PURPOSE

To investigate the roles of the CCL2-CCR2 and CX₃CL1-CX₃CR1 pathways in experimental autoimmune uveoretinitis (EAU)-mediated retinal tissue damage and angiogenesis.

METHODS

The C57BL/6J wild-type (WT) and CCL2(-/-)CX₃CR1(gfp/gfp) (double knockout [DKO]) mice were immunized with IRBP₁₋₂₀. Retinal inflammation and tissue damage were evaluated clinically and histologically at different days postimmunization (p.i.). Retinal neovascular membranes were evaluated by confocal microscopy of retinal flat mounts, and immune cell infiltration by flow cytometry.

RESULTS

At day 25 p.i., DKO mice had lower clinical and histological scores and fewer CD45(high)CD11b(+) infiltrating cells compared with WT mice. The F4/80(+) macrophages constitute 40% and 21% and CD11b(+)Gr-1(+)Ly6G(+) neutrophils constitute 10% and 22% of retinal infiltrating cells in WT and DKO mice, respectively.
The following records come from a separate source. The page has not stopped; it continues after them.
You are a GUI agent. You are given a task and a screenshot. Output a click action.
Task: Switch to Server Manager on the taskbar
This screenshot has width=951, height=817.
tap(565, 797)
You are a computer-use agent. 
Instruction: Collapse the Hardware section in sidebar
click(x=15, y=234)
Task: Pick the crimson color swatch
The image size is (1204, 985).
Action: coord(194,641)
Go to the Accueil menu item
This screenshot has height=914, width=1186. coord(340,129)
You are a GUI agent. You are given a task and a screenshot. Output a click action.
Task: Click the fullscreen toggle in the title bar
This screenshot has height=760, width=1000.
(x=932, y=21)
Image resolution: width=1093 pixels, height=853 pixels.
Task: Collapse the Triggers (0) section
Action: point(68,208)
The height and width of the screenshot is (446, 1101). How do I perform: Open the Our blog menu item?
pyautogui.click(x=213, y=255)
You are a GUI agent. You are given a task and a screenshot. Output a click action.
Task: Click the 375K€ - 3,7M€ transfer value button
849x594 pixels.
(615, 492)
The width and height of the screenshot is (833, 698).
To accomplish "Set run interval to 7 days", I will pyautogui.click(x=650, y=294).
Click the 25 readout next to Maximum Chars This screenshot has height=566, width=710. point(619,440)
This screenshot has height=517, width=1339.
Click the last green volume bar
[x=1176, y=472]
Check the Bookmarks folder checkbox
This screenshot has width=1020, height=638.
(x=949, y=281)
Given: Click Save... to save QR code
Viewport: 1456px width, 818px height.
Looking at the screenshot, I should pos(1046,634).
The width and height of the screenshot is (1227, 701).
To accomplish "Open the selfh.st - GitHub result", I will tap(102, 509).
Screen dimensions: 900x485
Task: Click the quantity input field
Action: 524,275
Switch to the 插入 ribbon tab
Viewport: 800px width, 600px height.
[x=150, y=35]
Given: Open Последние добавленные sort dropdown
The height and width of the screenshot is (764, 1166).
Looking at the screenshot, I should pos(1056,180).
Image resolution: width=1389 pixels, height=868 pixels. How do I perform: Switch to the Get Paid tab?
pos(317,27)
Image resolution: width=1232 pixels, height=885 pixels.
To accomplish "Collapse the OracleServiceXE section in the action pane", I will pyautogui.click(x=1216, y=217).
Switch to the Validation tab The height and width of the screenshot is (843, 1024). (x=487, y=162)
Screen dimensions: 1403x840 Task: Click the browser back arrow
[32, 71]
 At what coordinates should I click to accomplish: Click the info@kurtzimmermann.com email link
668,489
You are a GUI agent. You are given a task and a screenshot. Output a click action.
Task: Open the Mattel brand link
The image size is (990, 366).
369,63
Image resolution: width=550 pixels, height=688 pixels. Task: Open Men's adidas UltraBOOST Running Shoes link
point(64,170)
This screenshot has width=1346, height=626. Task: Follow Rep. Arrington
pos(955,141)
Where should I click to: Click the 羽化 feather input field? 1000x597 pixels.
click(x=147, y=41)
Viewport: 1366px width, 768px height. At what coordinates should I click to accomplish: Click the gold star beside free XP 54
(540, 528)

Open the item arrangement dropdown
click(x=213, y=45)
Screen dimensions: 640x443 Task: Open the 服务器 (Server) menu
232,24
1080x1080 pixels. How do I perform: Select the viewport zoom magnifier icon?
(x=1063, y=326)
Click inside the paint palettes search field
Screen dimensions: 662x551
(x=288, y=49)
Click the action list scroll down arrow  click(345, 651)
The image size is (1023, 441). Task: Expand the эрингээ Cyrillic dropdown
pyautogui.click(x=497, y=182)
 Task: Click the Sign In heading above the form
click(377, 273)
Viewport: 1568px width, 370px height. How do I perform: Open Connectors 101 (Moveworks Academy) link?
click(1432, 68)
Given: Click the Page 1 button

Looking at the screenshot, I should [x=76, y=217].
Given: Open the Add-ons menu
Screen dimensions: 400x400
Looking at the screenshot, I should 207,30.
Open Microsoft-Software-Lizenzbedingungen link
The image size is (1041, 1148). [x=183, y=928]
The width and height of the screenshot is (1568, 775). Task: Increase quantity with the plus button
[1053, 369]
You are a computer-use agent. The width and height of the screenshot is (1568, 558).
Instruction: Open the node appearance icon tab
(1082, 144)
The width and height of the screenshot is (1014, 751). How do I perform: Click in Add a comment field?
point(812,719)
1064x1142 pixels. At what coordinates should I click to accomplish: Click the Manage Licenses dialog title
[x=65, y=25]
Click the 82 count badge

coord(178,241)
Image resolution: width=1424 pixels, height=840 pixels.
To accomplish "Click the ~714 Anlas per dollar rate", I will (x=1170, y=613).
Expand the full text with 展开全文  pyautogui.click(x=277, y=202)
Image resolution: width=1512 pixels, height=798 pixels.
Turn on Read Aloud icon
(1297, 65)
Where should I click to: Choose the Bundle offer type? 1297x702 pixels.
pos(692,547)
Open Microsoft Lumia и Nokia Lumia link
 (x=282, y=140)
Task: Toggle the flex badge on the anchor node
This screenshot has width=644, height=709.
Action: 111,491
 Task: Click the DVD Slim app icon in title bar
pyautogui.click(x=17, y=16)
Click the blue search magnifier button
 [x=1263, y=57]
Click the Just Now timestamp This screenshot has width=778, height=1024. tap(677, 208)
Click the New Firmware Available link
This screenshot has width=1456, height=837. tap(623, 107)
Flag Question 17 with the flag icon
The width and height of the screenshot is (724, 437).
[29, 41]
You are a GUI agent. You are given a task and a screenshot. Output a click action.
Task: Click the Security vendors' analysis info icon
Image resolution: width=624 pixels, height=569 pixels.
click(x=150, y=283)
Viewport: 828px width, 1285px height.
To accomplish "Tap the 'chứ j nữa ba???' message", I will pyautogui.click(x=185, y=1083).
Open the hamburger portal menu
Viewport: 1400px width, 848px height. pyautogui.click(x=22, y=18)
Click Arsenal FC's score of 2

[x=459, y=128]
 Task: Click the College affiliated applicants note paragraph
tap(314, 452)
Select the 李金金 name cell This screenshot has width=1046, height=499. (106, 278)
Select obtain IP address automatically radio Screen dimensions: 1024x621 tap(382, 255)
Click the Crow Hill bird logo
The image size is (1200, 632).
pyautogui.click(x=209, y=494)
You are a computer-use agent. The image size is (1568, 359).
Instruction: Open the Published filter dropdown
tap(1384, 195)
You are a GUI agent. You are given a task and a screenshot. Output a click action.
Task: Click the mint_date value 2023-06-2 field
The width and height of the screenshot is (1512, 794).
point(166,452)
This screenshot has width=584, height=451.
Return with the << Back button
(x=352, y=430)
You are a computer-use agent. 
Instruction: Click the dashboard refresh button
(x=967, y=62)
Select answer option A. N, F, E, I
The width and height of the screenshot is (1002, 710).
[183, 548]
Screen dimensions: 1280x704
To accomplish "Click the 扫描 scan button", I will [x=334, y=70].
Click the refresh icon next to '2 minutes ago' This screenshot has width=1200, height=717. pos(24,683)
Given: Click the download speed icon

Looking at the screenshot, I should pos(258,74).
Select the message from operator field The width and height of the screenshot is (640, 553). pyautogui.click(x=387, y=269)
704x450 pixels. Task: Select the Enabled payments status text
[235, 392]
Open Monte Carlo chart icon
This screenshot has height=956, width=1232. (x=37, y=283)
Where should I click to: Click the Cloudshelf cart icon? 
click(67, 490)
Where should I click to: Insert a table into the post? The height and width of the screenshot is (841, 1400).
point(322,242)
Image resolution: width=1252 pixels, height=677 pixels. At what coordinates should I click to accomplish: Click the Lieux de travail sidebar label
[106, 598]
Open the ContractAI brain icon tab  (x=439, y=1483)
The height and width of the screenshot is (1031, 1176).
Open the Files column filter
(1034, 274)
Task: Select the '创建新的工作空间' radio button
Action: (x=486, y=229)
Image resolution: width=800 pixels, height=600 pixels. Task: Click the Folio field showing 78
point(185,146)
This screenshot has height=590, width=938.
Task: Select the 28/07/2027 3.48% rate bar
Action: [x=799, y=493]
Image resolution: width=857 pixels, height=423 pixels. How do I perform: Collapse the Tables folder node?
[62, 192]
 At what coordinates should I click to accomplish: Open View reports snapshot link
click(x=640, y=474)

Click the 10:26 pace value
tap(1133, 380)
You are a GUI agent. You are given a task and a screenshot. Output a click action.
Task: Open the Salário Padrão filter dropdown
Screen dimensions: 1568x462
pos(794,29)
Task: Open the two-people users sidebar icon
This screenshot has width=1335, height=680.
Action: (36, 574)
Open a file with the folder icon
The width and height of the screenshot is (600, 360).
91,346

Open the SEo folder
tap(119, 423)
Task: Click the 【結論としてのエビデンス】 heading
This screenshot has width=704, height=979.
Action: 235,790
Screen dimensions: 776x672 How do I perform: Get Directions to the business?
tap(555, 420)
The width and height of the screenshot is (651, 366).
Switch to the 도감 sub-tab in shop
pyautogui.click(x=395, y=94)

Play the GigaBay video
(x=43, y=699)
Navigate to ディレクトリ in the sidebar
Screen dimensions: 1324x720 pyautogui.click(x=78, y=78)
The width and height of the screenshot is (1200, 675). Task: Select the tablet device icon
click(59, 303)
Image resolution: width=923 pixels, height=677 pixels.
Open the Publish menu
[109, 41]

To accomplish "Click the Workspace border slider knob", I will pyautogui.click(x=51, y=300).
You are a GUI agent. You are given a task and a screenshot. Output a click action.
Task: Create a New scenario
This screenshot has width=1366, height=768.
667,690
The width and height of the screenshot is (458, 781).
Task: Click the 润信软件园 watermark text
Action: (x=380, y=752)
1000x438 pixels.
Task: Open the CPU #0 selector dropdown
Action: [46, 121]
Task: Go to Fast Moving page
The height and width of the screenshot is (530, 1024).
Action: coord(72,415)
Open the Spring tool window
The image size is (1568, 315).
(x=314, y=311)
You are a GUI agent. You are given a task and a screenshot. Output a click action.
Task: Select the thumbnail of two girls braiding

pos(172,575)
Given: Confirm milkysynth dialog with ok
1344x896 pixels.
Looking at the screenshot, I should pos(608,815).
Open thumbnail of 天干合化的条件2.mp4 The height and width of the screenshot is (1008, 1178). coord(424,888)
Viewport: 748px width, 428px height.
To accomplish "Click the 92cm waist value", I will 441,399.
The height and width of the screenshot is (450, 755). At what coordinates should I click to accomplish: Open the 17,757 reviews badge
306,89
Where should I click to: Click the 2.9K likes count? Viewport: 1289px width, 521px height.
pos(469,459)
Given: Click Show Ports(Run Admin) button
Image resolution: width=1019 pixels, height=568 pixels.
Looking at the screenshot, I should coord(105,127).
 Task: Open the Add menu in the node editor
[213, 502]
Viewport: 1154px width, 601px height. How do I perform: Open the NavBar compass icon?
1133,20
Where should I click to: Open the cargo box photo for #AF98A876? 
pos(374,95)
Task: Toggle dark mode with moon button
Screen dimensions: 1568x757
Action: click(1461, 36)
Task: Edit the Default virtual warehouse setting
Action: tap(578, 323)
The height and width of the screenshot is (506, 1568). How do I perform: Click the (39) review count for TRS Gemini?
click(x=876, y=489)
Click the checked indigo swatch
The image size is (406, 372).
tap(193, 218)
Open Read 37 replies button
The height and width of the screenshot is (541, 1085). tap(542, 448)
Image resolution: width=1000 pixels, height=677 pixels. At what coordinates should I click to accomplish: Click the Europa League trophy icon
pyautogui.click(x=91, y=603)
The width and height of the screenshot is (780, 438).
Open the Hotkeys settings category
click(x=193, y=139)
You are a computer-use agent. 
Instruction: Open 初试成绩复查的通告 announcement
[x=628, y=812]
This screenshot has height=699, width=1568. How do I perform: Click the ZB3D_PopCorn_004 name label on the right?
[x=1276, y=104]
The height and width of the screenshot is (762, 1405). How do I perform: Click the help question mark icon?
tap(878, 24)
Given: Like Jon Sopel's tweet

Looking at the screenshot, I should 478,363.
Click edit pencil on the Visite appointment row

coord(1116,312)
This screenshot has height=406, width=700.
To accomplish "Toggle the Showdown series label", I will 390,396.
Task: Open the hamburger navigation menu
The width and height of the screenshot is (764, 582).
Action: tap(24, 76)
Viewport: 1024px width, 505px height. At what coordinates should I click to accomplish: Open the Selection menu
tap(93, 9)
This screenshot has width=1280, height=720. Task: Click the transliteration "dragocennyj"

At the late stages of EAU (day 60-90 p.i.), DKO and WT mice had similar levels of inflammatory score. However, less structural damage and reduced angiogenesis were detected in DKO mice. Neutrophils were rarely detected in the inflamed retina in both WT and DKO mice. Macrophages and myeloid-derived suppressor cells (MDSCs) accounted for 8% and 3% in DKO EAU retina, and 19% and 10% in WT EAU retina; 71% of infiltrating cells were T/B-lymphocytes in DKO EAU retina and 50% in WT EAU retina.

CONCLUSIONS

Experimental autoimmune uveoretinitis-mediated retinal tissue damage and angiogenesis is reduced in CCL2(-/-)CX₃CR1(gfp/gfp) mice. Retinal inflammation is dominated by neutrophils at the acute stage and lymphocytes at the chronic stage in these mice. Our results suggest that CCR2(+) and CX₃CR1(+) monocytes are both involved in tissue damage and angiogenesis in EAU.